But although the French government might take a lukewarm view of the incident, the people of France had been stirred to the very depths of their outraged souls. And suddenly Voltaire became aware that this was not the only miscarriage of justice on record, that there were many others who had suffered as innocently as Calas.

In the year 1760 a Protestant country squire of the neighborhood of Toulouse had offered the hospitality of his house to a visiting Calvinist minister. For this hideous crime he had been deprived of his estate and had been sent to the galleys for life. He must have been a terribly strong man for thirteen years later he was still alive. Then Voltaire was told of his plight. He set to work, got the unfortunate man away from the galleys, brought him to Switzerland where his wife and children were being supported by public charity and looked after the family until the crown was induced to surrender a part of the confiscated property and the family were given permission to return to their deserted homestead.

Next came the case of Chaumont, a poor devil who had been caught at an open-air meeting of Protestants and who for that crime had been dispatched to the galleys for an indeterminate period, but who now, at the intercession of Voltaire, was set free.

These cases, however, were merely a sort of grewsome hors d’œuvre to what was to follow.

Once more the scene was laid in Languedoc, that long suffering part of France which after the extermination of the Albigensian and Waldensian heretics had been left a wilderness of ignorance and bigotry.

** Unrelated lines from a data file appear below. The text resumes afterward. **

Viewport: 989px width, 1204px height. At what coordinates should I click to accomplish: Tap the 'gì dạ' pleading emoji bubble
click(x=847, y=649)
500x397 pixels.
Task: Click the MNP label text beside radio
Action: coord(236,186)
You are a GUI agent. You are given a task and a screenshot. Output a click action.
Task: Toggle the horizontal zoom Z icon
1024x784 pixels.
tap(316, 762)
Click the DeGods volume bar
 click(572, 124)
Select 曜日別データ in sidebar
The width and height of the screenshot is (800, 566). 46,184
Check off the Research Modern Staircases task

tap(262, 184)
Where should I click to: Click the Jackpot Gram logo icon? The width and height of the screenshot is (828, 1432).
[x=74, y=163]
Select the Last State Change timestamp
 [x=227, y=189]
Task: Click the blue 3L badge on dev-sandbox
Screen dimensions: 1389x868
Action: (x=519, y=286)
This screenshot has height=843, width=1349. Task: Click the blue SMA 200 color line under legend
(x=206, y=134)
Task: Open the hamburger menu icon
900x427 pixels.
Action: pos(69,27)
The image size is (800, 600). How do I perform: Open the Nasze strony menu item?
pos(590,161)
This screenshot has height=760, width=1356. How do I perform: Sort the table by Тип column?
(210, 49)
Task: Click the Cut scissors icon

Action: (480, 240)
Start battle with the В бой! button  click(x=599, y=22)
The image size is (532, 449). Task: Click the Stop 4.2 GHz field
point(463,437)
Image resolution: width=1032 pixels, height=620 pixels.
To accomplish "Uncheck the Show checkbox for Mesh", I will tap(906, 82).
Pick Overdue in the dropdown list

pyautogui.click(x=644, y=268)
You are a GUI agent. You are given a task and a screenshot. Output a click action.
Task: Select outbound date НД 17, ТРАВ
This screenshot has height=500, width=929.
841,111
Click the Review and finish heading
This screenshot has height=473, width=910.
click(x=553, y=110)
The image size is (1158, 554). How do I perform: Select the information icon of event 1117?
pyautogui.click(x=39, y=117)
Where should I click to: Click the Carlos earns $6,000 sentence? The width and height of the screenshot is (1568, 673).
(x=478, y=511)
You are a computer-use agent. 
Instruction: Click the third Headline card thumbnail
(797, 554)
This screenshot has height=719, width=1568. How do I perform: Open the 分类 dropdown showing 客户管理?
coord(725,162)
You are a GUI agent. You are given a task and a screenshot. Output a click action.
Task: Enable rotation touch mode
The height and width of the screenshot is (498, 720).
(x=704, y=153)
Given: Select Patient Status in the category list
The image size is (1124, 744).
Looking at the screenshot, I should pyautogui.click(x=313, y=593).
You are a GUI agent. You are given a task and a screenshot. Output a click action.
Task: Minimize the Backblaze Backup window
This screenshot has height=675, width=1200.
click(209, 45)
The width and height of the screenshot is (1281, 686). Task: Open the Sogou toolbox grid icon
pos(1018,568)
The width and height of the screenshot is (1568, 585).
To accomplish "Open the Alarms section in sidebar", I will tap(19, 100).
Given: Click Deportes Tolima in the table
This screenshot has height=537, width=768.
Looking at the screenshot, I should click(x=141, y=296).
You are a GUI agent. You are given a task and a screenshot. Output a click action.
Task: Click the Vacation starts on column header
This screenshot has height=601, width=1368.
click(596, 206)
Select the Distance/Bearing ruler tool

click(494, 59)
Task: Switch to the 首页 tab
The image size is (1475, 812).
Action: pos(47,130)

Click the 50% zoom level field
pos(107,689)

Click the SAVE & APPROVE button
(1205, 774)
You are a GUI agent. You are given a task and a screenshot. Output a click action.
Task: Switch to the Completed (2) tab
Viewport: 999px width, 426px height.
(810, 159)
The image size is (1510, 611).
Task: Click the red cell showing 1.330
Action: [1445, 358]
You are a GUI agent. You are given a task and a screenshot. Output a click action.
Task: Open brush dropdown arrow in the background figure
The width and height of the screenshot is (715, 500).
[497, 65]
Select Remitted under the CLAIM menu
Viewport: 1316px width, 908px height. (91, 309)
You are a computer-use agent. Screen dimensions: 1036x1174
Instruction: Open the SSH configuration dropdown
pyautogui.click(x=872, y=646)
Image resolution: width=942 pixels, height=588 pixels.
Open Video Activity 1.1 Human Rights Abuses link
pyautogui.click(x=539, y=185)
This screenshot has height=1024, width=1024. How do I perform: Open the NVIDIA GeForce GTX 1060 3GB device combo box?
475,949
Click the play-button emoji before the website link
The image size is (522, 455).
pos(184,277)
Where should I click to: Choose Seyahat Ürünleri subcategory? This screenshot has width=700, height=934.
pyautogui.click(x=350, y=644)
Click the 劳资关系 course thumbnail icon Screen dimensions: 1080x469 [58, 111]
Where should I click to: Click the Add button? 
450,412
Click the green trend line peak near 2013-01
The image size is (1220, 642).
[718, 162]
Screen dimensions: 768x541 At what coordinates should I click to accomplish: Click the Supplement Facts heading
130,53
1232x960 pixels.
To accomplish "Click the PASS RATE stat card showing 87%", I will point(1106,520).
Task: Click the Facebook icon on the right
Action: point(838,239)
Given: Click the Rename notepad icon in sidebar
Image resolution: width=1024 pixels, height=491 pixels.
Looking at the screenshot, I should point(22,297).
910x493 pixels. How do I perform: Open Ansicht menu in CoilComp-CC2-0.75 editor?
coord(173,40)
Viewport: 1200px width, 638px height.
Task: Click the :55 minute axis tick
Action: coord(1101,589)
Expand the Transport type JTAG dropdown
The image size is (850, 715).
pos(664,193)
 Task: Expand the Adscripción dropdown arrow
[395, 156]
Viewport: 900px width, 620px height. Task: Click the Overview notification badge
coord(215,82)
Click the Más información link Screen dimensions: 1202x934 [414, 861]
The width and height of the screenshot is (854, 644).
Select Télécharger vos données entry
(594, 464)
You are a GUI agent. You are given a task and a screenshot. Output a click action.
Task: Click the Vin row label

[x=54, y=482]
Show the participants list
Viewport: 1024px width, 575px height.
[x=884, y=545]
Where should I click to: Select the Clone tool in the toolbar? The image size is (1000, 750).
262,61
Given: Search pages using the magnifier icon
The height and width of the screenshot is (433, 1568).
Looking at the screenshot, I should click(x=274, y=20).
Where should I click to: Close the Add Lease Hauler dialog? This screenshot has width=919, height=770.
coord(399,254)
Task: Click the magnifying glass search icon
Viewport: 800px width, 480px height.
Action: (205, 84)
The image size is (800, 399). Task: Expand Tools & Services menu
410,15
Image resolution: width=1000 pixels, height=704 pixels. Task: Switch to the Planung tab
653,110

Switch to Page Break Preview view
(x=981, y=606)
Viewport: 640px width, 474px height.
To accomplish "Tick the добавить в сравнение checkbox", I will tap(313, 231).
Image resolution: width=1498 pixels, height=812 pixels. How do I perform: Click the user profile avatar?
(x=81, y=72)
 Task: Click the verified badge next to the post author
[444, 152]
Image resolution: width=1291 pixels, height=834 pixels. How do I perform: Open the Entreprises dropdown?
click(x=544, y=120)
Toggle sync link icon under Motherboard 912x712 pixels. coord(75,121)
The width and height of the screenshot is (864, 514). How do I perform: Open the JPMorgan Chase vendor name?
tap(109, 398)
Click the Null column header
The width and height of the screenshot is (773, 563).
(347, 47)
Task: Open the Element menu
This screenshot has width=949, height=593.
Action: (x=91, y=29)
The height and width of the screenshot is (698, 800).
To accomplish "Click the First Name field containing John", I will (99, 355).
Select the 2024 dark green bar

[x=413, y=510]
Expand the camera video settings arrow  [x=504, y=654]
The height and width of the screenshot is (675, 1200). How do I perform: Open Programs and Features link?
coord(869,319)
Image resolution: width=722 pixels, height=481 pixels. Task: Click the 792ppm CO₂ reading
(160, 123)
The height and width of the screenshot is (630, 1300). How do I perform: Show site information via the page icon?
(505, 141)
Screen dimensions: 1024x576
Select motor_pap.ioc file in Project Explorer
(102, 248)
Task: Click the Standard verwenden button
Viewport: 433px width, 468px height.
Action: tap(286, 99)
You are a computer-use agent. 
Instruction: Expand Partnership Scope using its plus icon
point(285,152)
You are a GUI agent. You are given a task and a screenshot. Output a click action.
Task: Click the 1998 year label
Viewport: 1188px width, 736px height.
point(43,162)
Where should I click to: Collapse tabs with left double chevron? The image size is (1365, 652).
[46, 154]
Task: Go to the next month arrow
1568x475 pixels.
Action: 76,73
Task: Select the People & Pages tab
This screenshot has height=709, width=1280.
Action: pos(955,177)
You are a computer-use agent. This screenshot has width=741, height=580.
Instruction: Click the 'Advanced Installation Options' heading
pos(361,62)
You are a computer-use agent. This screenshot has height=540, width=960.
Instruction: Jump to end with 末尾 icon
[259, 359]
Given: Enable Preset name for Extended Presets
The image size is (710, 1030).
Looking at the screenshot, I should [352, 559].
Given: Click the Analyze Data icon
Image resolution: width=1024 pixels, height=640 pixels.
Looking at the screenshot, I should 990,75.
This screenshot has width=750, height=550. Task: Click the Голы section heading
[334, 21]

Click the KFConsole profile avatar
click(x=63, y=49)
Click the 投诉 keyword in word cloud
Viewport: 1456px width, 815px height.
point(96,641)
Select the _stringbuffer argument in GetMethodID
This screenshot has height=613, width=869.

In a village near Toulouse there lived an old Protestant by the name of Sirven, a most respectable citizen who made a living as an expert in medieval law, a lucrative position at a time when the feudal judicial system had grown so complicated that ordinary rent-sheets looked like an income tax blank.

Sirven had three daughters. The youngest was a harmless idiot, much given to brooding. In March of the year 1764 she left her home. The parents searched far and wide but found no trace of the child until a few days later when the bishop of the district informed the father that the girl had visited him, had expressed a desire to become a nun and was now in a convent.

Centuries of persecution had successfully broken the spirit of the Protestants in that part of France. Sirven humbly answered that everything undoubtedly would be for the best in this worst of all possible worlds and meekly accepted the inevitable. But in the unaccustomed atmosphere of the cloister, the poor child had soon lost the last vestiges of reason and when she began to make a nuisance of herself, she was returned to her own people. She was then in a state of terrible mental depression and in such continual horror of voices and spooks that her parents feared for her life. A short time afterwards she once more disappeared. Two weeks later her body was fished out of an old well.

At that time Jean Calas was up for trial and the people were in a mood to believe anything that was said against a Protestant. The Sirvens, remembering what had just happened to innocent Jean Calas, decided not to court a similar fate. They fled and after a terrible trip through the Alps, during which one of their grandchildren froze to death, they at last reached Switzerland. They had not left a moment too soon. A few months later, both the father and the mother were found guilty (in their absence) of the crime of having murdered their child and were ordered to be hanged. The daughters were condemned to witness the execution of their parents and thereafter to be banished for life.